Rewrite the records below with "computer-use agent" replaced by "desktop automation agent" and everything else left unchanged.

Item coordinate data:

*-*-*

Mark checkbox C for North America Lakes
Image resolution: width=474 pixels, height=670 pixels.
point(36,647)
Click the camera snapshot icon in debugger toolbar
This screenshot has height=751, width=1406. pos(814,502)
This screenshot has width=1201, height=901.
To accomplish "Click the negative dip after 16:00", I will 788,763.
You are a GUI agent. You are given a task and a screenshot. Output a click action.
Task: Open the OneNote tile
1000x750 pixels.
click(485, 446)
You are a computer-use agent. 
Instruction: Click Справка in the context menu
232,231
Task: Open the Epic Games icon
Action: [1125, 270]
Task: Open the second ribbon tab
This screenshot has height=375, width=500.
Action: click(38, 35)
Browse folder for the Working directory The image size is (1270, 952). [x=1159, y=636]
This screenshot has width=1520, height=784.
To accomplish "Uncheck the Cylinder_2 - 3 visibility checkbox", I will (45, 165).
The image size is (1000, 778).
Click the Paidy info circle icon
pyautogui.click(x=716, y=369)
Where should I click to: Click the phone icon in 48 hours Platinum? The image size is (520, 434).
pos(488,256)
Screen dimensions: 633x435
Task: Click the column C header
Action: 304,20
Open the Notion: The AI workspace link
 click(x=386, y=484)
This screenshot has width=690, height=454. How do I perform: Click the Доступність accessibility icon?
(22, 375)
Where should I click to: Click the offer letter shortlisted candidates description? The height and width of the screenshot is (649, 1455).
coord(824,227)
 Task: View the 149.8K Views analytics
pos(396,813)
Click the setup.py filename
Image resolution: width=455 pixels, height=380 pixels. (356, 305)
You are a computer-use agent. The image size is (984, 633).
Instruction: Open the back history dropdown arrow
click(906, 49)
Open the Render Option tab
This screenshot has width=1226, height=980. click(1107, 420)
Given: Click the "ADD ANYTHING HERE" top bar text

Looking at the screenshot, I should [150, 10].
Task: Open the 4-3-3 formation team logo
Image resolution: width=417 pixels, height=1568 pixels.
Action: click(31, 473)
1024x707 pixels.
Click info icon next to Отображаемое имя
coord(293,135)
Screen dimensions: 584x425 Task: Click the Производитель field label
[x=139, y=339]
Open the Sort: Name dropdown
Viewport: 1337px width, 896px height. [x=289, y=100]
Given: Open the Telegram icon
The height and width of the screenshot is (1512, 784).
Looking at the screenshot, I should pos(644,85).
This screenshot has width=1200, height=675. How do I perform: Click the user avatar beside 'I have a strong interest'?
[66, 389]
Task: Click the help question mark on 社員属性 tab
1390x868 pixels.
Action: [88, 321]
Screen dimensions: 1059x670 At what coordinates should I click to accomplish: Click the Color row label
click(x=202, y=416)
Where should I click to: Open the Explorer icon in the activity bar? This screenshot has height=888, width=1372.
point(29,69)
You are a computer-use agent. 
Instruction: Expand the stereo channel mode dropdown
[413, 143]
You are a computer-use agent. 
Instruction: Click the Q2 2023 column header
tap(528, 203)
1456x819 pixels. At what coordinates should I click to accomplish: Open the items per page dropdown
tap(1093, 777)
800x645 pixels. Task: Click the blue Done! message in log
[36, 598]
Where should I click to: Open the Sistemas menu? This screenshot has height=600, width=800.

*-*-*

= SOLUTION TO THIS EXERCISE =
Mark checkbox C for North America Lakes
Image resolution: width=474 pixels, height=670 pixels.
point(36,647)
Click the camera snapshot icon in debugger toolbar
This screenshot has height=751, width=1406. pos(814,502)
This screenshot has width=1201, height=901.
To accomplish "Click the negative dip after 16:00", I will 788,763.
You are a GUI agent. You are given a task and a screenshot. Output a click action.
Task: Open the OneNote tile
1000x750 pixels.
click(485, 446)
You are a desktop automation agent. 
Instruction: Click Справка in the context menu
232,231
Task: Open the Epic Games icon
Action: [1125, 270]
Task: Open the second ribbon tab
This screenshot has height=375, width=500.
Action: click(38, 35)
Browse folder for the Working directory The image size is (1270, 952). [x=1159, y=636]
This screenshot has width=1520, height=784.
To accomplish "Uncheck the Cylinder_2 - 3 visibility checkbox", I will (45, 165).
The image size is (1000, 778).
Click the Paidy info circle icon
pyautogui.click(x=716, y=369)
Where should I click to: Click the phone icon in 48 hours Platinum? The image size is (520, 434).
pos(488,256)
Screen dimensions: 633x435
Task: Click the column C header
Action: 304,20
Open the Notion: The AI workspace link
 click(x=386, y=484)
This screenshot has width=690, height=454. How do I perform: Click the Доступність accessibility icon?
(22, 375)
Where should I click to: Click the offer letter shortlisted candidates description? The height and width of the screenshot is (649, 1455).
coord(824,227)
 Task: View the 149.8K Views analytics
pos(396,813)
Click the setup.py filename
Image resolution: width=455 pixels, height=380 pixels. (356, 305)
You are a desktop automation agent. The image size is (984, 633).
Instruction: Open the back history dropdown arrow
click(906, 49)
Open the Render Option tab
This screenshot has width=1226, height=980. click(1107, 420)
Given: Click the "ADD ANYTHING HERE" top bar text

Looking at the screenshot, I should [150, 10].
Task: Open the 4-3-3 formation team logo
Image resolution: width=417 pixels, height=1568 pixels.
Action: click(31, 473)
1024x707 pixels.
Click info icon next to Отображаемое имя
coord(293,135)
Screen dimensions: 584x425 Task: Click the Производитель field label
[x=139, y=339]
Open the Sort: Name dropdown
Viewport: 1337px width, 896px height. [x=289, y=100]
Given: Open the Telegram icon
The height and width of the screenshot is (1512, 784).
Looking at the screenshot, I should pos(644,85).
This screenshot has width=1200, height=675. How do I perform: Click the user avatar beside 'I have a strong interest'?
[66, 389]
Task: Click the help question mark on 社員属性 tab
1390x868 pixels.
Action: [88, 321]
Screen dimensions: 1059x670 At what coordinates should I click to accomplish: Click the Color row label
click(x=202, y=416)
Where should I click to: Open the Explorer icon in the activity bar? This screenshot has height=888, width=1372.
point(29,69)
You are a desktop automation agent. 
Instruction: Expand the stereo channel mode dropdown
[413, 143]
You are a desktop automation agent. 
Instruction: Click the Q2 2023 column header
tap(528, 203)
1456x819 pixels. At what coordinates should I click to accomplish: Open the items per page dropdown
tap(1093, 777)
800x645 pixels. Task: Click the blue Done! message in log
[36, 598]
Where should I click to: Open the Sistemas menu? This screenshot has height=600, width=800.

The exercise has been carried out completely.